Por el contrario, el
pueblo vota porque hay un censo de votantes y una ley electoral. Estos
dos elementos -censo y ley- preexisten al pueblo y a su pretendido poder
constituyente, que no es tal, y que se reduce a ser un mero filtro de
los aspirantes a ocupar cargos electos. Que vote cuanto quiera: no es soberano. Soberano es quien decidió quién, cuándo y cómo podía votar; y
no fue el pueblo.
Que
el poder sólo puede ser unitario no es, por cierto, una afirmación gratuita, sino un
hecho que puede verificarse siempre y en cualquier régimen. En
democracia dirige la mayoría a través de un partido, o una coalición con un programa común, habida cuenta de que es imposible satisfacer a la
mayoría y a la minoría al mismo tiempo cuando tienen intereses opuestos.
La voz del legislador es una sola, consistente
en todo el ordenamiento, aunque sean muchos quienes redactan las leyes.
En el gobierno es el jefe del ejecutivo quien nombra a los ministros
como cargos de su confianza. En la administración de justicia los jueces
son o bien únicos o bien impares y con un presidente a la cabeza. Así
pues, aunque muchos ejerzan el poder, siempre se excluye a la pluralidad
en beneficio de la unidad, porque es la esencia del poder ser uno
consigo mismo.
IV.
Cuando decimos que el pueblo tiene derecho a no ser tratado injustamente, implicamos en el aserto que el soberano tiene el deber de tratar al pueblo justamente. Puesto que, si el pueblo fuera realmente el alfa y omega de la república, sólo
habría que invocar su deber para consigo mismo de no ultrajarse. Un poder solipsista, que no sólo nace de sí mismo, sino que también recae en sí mismo no puede considerarse un poder social. Es el poder natural que todo hombre tiene sobre su cuerpo, que no puede extrapolarse -salvo por metáfora- al cuerpo social, caracterizado por la discontinuidad y cuyos intereses son dispares y opuestos.
El
pueblo, como cualquier otra fuerza de la naturaleza, puede canalizarse y
reconducirse. El hombre es la materia más dúctil,
porque tiene algún grado de racionalidad y obedece al miedo o a la
esperanza. Se le adula, se le distrae, puede inducírsele obrar en
su propia contra, dividiéndolo, e incluso cabe confiar en que no
recordará muchos de los agravios padecidos al cabo de poco tiempo.
Si
el pueblo fuera la mayor fuerza y la más organizada, las mejores obras
deberían fluir de la creación colectiva, pertenecerían al folklore y el genio colectivo sería incomparablemente superior al sujeto aislado. Sin embargo, las obras más colosales del espíritu pertenecen a individuos; y así, el mayor sujeto creador es el individuo frente a la colectividad, no ésta frente aquél.
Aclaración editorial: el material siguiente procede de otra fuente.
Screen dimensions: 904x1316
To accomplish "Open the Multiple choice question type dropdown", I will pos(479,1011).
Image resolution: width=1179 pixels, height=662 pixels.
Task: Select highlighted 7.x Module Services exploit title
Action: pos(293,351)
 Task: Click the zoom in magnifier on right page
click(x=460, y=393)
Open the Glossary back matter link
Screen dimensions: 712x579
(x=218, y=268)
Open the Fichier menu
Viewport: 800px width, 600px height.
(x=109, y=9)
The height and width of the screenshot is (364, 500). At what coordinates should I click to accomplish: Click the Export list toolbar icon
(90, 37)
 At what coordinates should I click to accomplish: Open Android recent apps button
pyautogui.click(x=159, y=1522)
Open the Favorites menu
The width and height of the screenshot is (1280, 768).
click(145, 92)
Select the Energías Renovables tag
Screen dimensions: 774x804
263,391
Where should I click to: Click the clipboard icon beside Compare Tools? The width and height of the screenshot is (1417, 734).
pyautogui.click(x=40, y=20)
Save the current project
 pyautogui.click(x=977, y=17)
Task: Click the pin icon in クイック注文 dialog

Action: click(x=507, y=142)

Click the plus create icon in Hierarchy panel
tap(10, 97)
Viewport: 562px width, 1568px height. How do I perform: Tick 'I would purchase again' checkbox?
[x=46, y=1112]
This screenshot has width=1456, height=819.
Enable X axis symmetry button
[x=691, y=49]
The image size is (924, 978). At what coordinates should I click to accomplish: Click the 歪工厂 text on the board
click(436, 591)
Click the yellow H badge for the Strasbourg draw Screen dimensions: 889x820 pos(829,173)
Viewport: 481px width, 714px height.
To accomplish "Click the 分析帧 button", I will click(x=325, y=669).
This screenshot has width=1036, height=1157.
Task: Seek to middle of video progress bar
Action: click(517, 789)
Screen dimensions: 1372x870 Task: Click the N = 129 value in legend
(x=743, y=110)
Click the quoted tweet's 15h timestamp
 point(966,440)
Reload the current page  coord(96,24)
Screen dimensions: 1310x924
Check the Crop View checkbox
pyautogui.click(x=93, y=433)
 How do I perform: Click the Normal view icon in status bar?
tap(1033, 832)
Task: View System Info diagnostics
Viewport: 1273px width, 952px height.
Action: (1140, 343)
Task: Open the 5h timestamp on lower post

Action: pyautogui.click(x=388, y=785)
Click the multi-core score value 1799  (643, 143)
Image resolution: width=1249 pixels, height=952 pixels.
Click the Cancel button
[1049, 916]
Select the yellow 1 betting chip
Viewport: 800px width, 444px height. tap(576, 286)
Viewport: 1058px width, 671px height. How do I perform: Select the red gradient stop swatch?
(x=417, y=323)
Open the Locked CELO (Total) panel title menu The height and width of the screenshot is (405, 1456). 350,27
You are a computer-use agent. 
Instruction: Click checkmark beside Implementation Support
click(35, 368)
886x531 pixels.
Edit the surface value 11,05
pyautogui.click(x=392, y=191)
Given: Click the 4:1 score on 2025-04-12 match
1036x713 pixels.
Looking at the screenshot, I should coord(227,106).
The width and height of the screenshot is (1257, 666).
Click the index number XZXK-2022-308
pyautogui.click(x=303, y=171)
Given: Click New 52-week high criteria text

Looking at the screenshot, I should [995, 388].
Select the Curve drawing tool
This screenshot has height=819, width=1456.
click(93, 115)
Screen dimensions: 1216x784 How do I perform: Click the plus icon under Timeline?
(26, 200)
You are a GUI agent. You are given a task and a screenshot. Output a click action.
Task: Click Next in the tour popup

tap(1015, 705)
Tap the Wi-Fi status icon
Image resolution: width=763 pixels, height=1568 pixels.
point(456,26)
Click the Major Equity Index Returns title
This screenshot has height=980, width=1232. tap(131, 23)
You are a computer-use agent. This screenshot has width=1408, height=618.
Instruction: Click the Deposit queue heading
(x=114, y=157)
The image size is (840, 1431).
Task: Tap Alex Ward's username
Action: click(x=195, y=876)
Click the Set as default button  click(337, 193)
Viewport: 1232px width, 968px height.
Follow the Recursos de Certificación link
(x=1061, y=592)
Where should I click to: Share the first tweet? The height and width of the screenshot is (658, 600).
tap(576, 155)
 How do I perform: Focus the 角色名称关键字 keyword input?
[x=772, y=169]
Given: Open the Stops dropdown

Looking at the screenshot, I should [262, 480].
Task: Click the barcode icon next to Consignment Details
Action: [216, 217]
Incluso es discutible que haya en el pueblo un conato real. No cabe hablar de verdadera fuerza cuando está dispersa y, por así decirlo, en potencia. Un cuchillo corta porque toda la presión se concentra en su filo; pero el pueblo no tiene filo: su único filo son los líderes, que no son pueblo. El pueblo ni siquiera es una unidad en el tiempo, se olvida de sí mismo. Nietzsche escribió que la plebe no extiende el conocimiento de su estirpe más allá de su abuelo.
Los ancestros eran para los romanos lo que los santos y los Papas para los cristianos: anclajes venerables, guías intemporales. Se
los invocaba porque el pueblo no tiene memoria, "no va más allá de su
abuelo". Esta memoria pertenece a la autoridad, que debe custodiarla y
mantenerla en vigor. En ella funda la legitimidad de su poder,
análogamente a como un Papa romano lo funda en la sucesión apostólica. De
Maistre sostuvo la tesis de que los pueblos salvajes no se corresponden
con los primitivos, sino que son aquellos pueblos
corrompidos que, desgajándose de la tradición, han olvidado su pasado y
los límites que les imponía. Aquellos que, por decirlo así, han sido
amputados de un cuerpo más antiguo y mejor.